## What the task asks
Among the records below, which lines contain the string "privacidad"? Report them.

Saved data entries
####################
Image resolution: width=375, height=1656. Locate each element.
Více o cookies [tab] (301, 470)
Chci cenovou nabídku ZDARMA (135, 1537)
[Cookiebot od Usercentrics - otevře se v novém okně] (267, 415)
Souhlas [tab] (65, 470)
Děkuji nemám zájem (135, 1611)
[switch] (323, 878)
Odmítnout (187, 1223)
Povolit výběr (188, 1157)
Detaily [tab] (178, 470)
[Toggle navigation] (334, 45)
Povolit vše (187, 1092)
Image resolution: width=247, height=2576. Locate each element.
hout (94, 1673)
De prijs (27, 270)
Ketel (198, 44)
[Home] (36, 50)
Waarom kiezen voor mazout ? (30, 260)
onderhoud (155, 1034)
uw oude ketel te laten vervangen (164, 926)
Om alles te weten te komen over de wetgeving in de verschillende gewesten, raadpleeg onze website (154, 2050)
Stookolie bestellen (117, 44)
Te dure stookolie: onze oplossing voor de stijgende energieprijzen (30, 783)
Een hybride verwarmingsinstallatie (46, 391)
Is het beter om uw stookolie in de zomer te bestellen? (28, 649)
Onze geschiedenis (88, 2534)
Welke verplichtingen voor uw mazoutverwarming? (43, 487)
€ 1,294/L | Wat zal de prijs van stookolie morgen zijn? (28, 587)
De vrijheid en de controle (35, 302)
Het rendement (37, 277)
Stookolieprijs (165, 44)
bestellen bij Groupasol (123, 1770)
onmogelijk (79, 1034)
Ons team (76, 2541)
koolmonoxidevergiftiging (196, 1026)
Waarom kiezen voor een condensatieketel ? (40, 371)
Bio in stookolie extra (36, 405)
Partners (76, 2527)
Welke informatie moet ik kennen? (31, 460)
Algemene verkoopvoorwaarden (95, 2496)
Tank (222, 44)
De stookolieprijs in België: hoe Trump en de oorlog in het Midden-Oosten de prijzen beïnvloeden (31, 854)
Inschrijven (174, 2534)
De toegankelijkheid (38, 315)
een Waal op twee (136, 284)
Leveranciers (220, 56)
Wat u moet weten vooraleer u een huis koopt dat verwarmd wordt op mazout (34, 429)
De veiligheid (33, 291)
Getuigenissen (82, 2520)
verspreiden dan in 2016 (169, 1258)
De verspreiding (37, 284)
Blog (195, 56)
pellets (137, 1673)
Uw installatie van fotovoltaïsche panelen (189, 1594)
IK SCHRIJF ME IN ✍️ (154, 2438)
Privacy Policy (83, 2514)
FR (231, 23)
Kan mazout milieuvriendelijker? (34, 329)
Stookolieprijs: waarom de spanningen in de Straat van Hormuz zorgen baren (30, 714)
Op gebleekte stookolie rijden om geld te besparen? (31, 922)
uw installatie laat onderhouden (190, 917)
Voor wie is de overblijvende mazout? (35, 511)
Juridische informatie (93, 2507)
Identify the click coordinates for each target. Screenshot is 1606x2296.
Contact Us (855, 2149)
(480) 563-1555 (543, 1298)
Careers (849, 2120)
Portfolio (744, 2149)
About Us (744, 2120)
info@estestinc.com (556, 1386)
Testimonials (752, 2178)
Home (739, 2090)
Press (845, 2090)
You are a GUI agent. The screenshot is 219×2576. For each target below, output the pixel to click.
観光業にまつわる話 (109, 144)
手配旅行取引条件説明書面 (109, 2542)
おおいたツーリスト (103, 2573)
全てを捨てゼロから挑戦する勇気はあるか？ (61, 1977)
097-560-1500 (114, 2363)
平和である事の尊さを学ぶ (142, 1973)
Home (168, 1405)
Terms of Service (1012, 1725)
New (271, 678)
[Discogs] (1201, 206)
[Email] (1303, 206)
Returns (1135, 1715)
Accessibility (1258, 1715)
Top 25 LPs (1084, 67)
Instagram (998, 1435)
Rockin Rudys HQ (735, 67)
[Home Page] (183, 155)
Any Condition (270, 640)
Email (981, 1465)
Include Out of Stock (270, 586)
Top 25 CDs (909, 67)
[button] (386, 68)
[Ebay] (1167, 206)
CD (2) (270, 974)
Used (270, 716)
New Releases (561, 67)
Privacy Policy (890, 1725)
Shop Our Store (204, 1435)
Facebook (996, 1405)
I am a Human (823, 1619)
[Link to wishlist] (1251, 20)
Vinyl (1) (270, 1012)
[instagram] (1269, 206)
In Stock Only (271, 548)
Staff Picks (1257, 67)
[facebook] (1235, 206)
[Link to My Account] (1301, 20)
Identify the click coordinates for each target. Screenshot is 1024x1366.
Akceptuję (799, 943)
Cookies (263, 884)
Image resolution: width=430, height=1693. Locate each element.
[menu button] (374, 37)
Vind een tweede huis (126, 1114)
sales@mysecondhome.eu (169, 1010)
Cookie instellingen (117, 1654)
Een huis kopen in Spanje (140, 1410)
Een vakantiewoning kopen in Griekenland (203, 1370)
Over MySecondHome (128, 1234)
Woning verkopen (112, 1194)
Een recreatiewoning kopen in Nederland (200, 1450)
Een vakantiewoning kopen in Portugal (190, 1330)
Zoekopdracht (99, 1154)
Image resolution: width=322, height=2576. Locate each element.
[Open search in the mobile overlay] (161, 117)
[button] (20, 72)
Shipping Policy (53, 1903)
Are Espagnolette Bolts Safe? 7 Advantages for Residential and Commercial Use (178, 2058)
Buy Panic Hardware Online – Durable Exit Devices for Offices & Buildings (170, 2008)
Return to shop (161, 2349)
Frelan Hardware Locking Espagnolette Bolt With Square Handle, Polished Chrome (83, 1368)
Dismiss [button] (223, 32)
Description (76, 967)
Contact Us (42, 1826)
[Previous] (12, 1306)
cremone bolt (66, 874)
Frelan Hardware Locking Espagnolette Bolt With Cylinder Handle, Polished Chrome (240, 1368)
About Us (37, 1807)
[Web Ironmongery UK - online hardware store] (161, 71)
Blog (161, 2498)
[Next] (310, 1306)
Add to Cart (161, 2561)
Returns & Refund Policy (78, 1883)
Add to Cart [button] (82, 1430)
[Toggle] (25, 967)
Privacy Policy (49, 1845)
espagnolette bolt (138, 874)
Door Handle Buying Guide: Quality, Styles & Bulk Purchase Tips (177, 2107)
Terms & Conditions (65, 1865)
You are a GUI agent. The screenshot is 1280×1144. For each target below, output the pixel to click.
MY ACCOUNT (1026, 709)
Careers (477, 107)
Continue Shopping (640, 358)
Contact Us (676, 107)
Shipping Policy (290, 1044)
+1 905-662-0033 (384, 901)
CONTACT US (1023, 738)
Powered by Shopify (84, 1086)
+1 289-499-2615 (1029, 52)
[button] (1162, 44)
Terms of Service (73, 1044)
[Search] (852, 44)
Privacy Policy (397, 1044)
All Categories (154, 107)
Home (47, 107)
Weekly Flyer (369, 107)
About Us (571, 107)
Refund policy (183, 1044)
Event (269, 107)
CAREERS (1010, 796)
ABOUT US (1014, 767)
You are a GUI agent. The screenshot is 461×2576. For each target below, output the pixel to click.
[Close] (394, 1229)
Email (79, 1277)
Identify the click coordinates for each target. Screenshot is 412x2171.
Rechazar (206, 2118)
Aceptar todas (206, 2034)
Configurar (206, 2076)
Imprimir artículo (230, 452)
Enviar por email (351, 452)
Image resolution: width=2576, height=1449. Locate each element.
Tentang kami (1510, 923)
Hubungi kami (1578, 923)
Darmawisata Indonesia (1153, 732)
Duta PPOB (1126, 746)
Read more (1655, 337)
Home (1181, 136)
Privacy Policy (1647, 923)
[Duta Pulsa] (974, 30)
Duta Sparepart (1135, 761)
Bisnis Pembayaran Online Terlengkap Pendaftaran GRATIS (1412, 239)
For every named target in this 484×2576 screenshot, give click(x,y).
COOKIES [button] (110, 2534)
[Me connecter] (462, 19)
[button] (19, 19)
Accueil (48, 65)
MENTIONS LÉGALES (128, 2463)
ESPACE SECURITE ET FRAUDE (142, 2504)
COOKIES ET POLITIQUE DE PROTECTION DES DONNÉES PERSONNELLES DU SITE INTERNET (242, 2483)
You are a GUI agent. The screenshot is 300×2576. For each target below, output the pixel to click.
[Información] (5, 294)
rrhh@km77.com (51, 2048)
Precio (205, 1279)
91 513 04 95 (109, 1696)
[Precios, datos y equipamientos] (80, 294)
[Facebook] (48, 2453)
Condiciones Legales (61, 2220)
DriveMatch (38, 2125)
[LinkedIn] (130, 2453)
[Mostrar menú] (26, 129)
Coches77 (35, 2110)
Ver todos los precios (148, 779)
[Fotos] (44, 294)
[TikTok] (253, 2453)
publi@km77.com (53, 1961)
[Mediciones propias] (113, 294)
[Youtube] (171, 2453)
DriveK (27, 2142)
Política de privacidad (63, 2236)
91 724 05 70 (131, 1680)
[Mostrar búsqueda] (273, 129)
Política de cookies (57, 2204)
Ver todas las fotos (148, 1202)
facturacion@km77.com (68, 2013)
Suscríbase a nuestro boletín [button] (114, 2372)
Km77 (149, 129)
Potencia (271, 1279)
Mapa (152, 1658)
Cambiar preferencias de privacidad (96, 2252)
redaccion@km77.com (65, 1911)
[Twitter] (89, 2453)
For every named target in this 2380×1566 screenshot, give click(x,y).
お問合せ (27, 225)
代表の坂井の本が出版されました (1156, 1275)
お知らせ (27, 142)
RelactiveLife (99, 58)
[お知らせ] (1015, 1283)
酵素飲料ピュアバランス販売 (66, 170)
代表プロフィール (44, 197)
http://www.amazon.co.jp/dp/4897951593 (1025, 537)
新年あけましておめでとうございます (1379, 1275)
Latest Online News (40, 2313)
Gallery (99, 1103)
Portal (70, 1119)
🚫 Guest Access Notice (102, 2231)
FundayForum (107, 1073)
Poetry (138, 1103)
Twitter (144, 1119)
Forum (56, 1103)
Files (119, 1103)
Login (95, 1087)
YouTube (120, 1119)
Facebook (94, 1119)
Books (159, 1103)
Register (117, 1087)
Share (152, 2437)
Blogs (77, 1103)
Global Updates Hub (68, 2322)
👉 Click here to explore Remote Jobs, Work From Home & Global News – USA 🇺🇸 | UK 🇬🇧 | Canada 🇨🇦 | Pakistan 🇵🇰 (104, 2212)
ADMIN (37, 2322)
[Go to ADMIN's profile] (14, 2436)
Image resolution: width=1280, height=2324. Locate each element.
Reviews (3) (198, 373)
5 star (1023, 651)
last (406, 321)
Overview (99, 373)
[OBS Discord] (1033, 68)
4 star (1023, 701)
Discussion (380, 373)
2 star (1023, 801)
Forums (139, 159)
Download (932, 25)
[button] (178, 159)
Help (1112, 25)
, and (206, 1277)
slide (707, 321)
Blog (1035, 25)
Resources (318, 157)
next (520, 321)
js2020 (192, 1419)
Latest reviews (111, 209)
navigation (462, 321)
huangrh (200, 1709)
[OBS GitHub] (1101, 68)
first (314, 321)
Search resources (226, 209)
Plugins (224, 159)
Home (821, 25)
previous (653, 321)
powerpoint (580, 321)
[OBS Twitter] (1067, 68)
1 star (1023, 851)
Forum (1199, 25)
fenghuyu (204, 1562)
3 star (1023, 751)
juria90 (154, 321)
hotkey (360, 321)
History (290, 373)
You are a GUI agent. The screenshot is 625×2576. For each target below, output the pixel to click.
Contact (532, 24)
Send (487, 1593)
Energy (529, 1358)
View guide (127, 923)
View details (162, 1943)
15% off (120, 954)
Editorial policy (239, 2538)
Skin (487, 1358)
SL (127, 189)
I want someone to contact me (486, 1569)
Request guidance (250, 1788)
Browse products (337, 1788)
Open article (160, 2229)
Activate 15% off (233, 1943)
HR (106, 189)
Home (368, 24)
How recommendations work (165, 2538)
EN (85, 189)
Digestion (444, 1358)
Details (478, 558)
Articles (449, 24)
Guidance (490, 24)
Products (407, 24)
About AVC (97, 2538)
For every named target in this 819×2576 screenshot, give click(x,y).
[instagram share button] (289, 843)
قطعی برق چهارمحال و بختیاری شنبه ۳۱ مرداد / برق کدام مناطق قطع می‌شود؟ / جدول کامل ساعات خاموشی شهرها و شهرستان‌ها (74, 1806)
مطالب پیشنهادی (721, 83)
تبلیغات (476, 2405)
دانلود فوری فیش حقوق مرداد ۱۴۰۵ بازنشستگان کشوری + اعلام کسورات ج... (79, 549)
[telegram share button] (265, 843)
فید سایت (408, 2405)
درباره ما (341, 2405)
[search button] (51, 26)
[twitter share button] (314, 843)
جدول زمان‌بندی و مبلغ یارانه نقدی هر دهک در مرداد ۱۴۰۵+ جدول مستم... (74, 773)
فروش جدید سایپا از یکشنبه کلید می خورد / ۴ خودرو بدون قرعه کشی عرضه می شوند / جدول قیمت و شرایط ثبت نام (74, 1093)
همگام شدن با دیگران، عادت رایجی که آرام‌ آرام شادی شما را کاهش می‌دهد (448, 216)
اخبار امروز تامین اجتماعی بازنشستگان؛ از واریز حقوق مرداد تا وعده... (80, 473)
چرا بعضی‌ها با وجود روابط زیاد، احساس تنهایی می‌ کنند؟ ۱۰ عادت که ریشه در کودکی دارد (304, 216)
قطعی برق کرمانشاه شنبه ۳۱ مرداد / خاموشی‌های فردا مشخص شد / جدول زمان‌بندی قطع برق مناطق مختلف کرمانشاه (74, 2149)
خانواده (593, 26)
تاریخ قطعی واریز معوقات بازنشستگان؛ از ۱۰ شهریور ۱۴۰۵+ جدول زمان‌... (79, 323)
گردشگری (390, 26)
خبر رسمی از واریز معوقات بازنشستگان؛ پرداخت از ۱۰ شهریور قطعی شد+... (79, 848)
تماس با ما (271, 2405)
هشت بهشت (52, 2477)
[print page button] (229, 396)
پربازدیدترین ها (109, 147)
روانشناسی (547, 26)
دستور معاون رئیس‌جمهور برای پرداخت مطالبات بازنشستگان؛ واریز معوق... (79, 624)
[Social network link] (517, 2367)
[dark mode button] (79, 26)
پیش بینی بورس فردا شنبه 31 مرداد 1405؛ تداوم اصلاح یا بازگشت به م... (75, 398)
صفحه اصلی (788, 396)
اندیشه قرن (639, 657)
####################
## Exercise output
Política de privacidad (63, 2236)
Cambiar preferencias de privacidad (96, 2252)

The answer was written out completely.